Keningnya njengkerut setelah telinganya menangkap kata-kata yang kualunkan. Sepertinya aneh baginya. Anak kelas empat SD itu lalu memuntahkan pertanyaan, “lho kok begitu pak?? Weee, ndak bisa naik pohon kelapa kok mau download kelapa??”
Aku agak terkejut melihat responnya. Makjenggirat senang karena diperhatikan. Ah, jebul bocah itu paham arti Indonesia-nya.
Semula, aku menyanyikan lagu-lagu Koes Plus diiringi ukulele. Lagu-lagu Jawa kumainkan dan tiba giliran menyanyi lagu “Omah Gubuk”.
Rupanya lirik bagian refrein lagu itu menarik perhatiannya. Penggalan lirik refrein lagu itu kurang lebih berarti: “Orang yang akan memetik kelapa namun ia tak bisa memanjat pohon!”
“Lha, terus gimana, Pak? Ndak bisa naik pohon kok mau metik kelapa?” protesnya sambil tertawa.
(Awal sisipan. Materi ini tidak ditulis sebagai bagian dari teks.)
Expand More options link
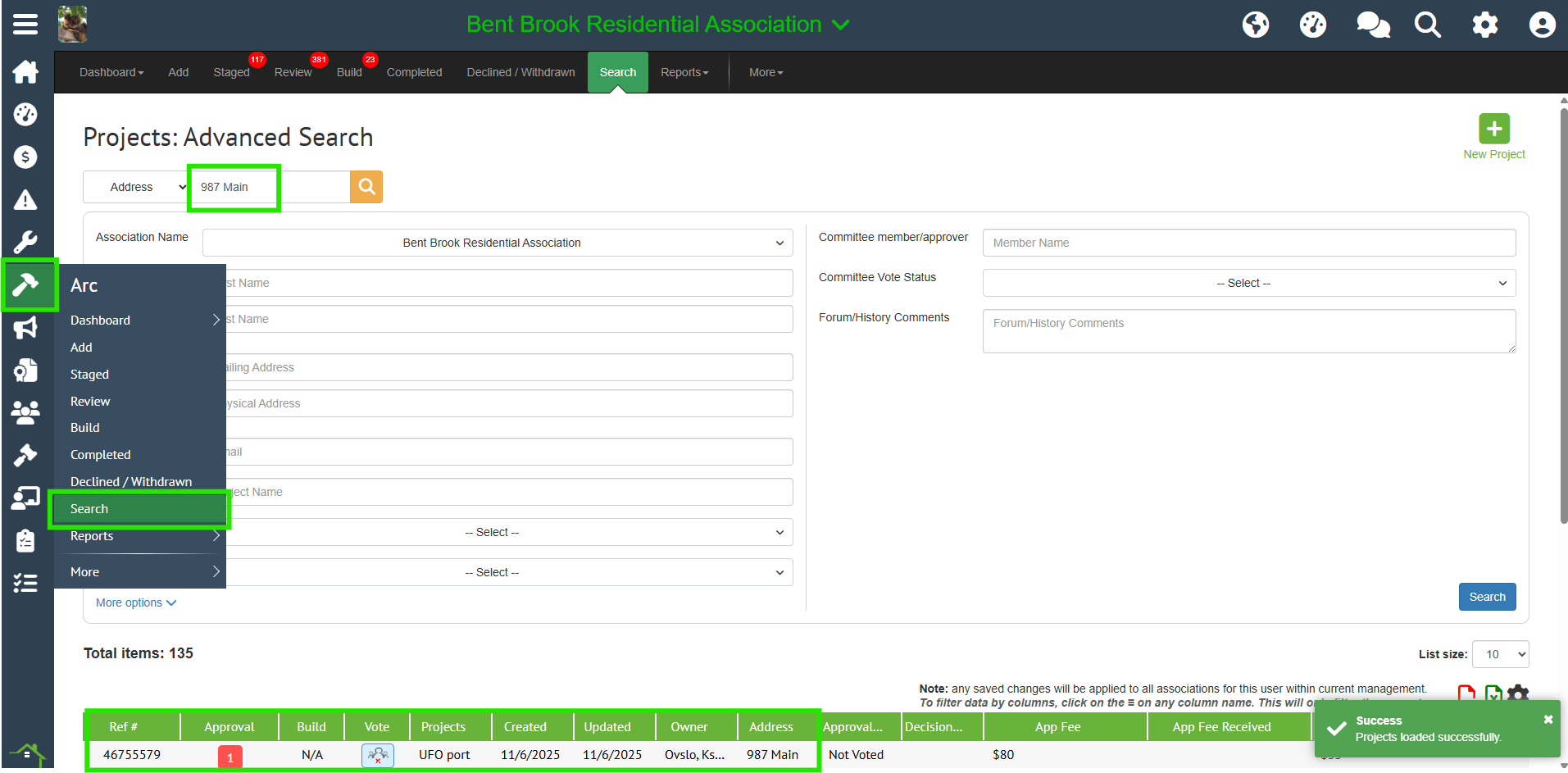Image resolution: width=1568 pixels, height=773 pixels. tap(136, 602)
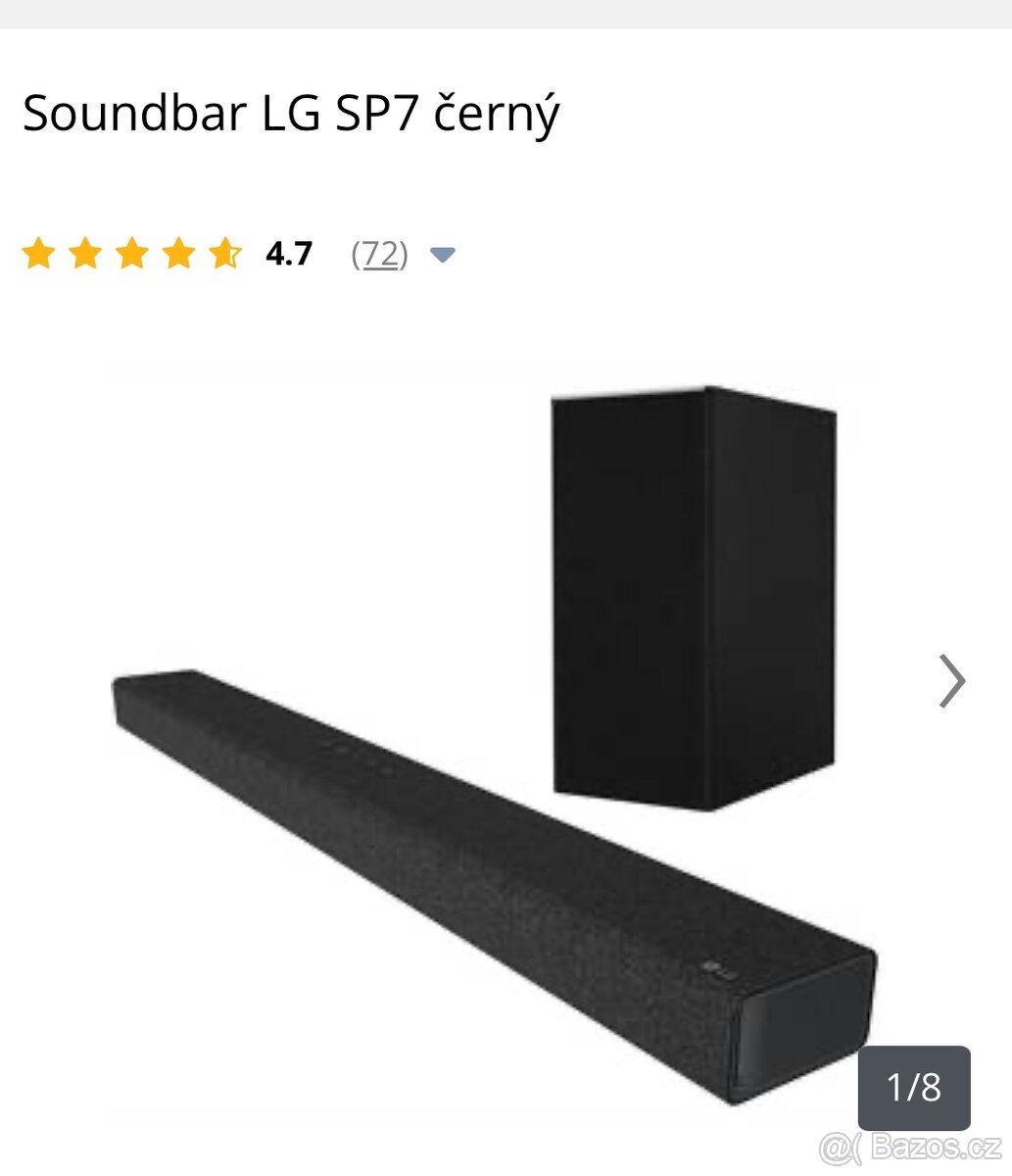Click the subwoofer in the product photo
The height and width of the screenshot is (1176, 1012).
coord(694,598)
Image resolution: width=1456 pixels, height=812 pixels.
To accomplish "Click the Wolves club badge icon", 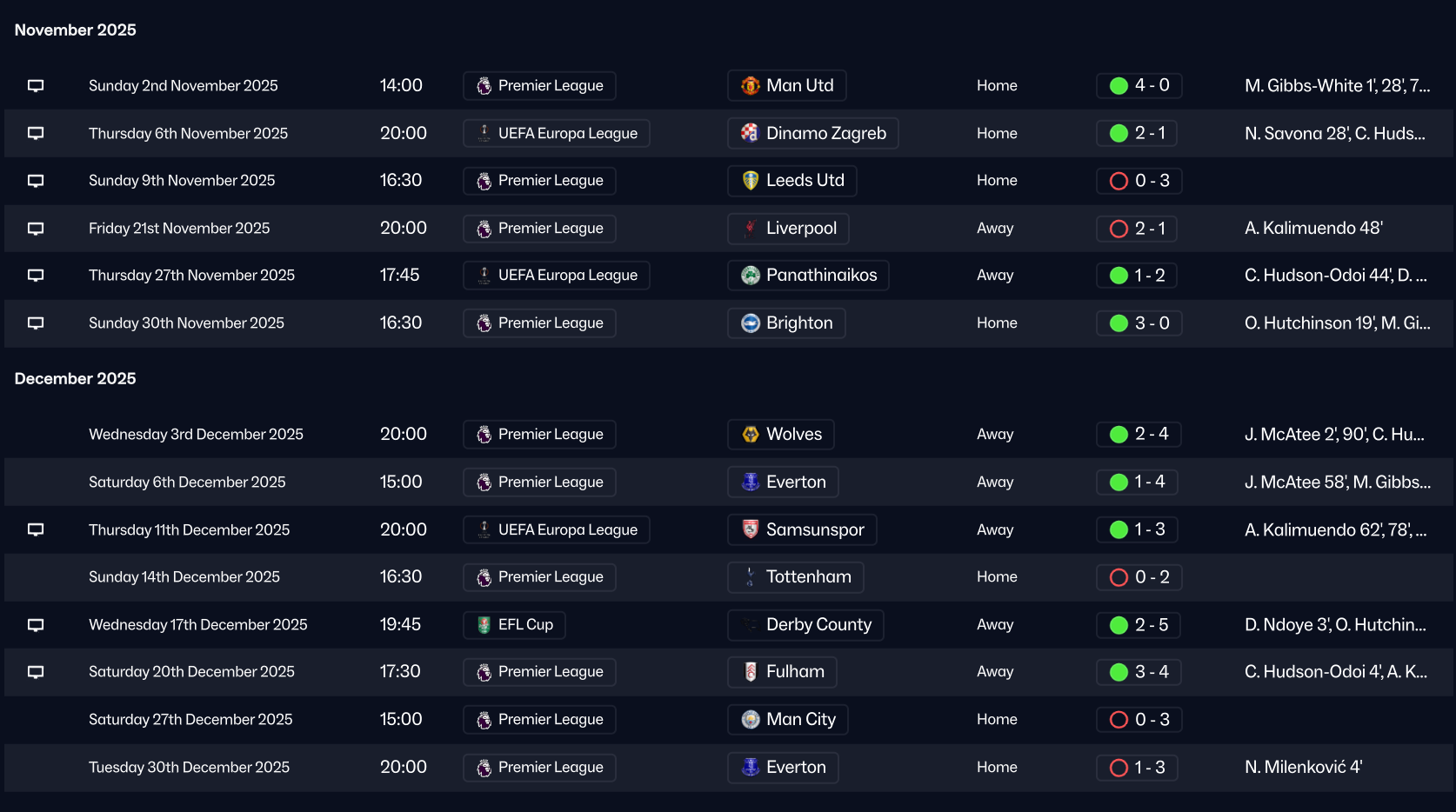I will coord(750,435).
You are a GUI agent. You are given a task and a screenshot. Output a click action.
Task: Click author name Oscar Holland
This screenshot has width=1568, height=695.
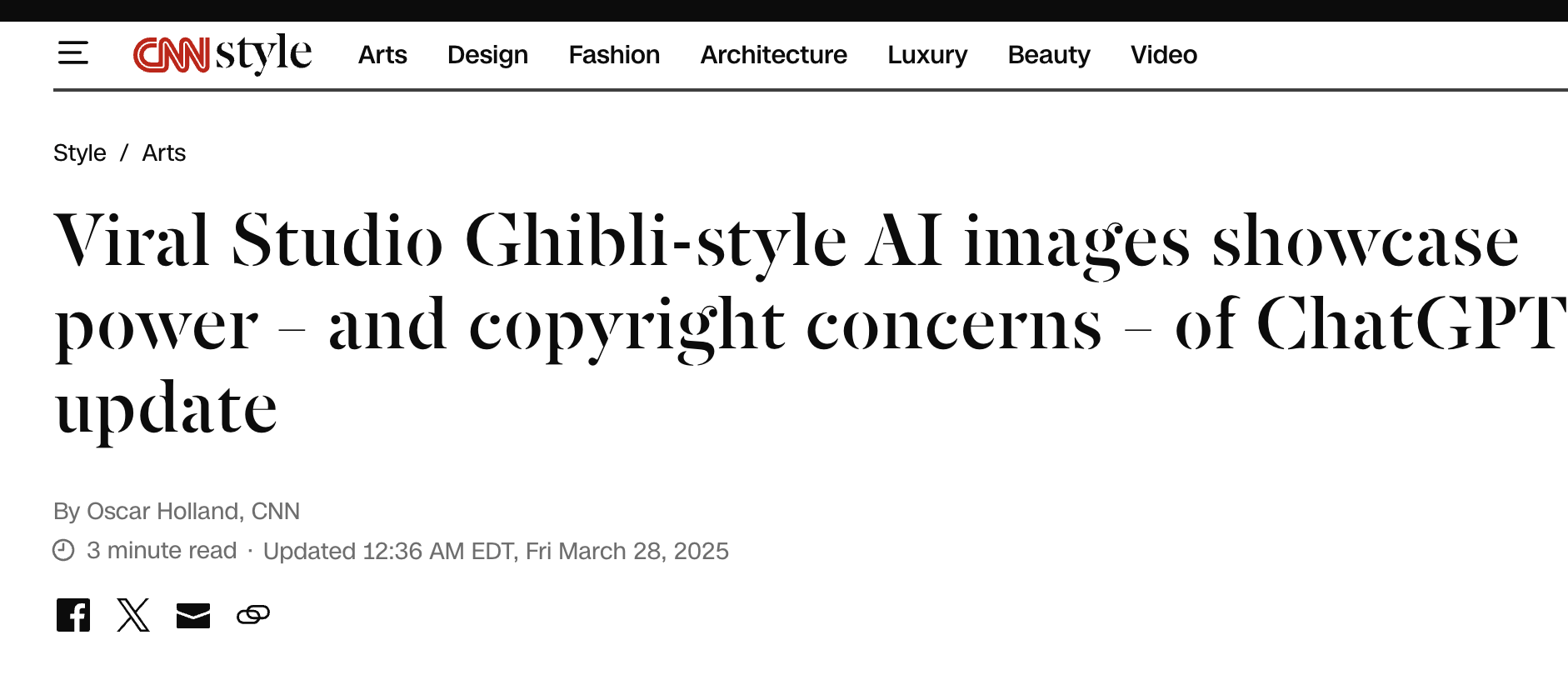coord(164,511)
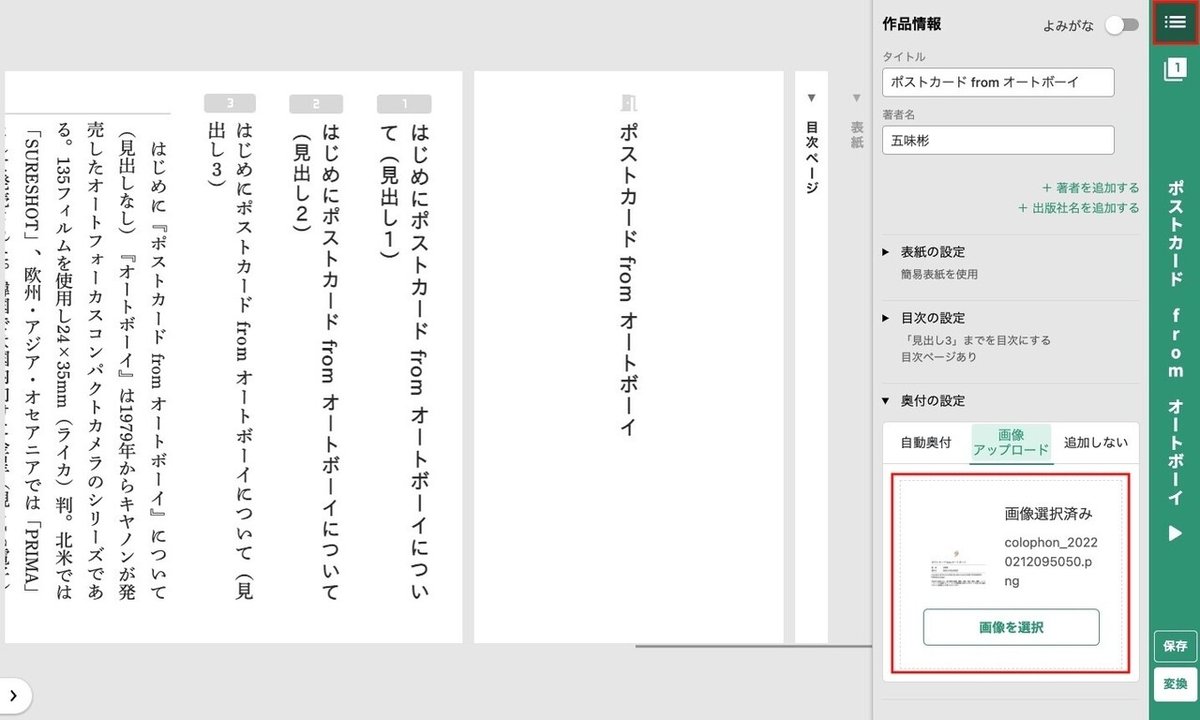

Eh, nadanya bukan protes sih, dugaanku itu pertanyaan yang mengandung unsur keheranan sekaligus kecurigaan. Wah, aku lega, ternyata meski masih bocah ia punya daya kritis juga. Hehehe.
“Gini, Mbak, kalimat itu isinya sebuah pitutur luhur. Namun bukan dipenggal begitu liriknya. Lengkapnya tuh begini, “Wong arep ngundhuh klapa ora bisa menek, mbok aja kandha-kandha klapane elek…“
“Nah, begitu!” Kucoba menerangkan bak guru di depan kelas. “Nah, jawabannya ada di situ…” timpalku.”
Apaa itu, Pakk?!” Ia malah tersenyum mengejek.
Wah, kupikir ini kesempatan menyalurkan bakatku, bakat tuk memberi nasehat.”
Jadi gini ceritanya…. Kan ada orang yang mau memetik kelapa, namun sebenarnya ia tidak bisa memanjat pohonnya. Eh, ia cari-cari alasan pembenaran atas kegagalannya itu. Lha, kok dia ngomong kalau yang salah kelapa. Kelapanya yang jelek, padahal ia gagal metik kan karena ndak bisa memanjat?”
“Oooooo…”
Meski tak ngomong kalau suka, namun dilihat dari bahasa tubuhnya, bocah berambut panjang berponi itu punya ketertarikan terhadap lirik-lirik lagu Jawa masa lalu. Sangat sering bocah sepuluh tahun itu mendengar K-Pop atau lagu-lagu seputar “Celengan Rindu” dan “Kisah Kasih di Sekolah.”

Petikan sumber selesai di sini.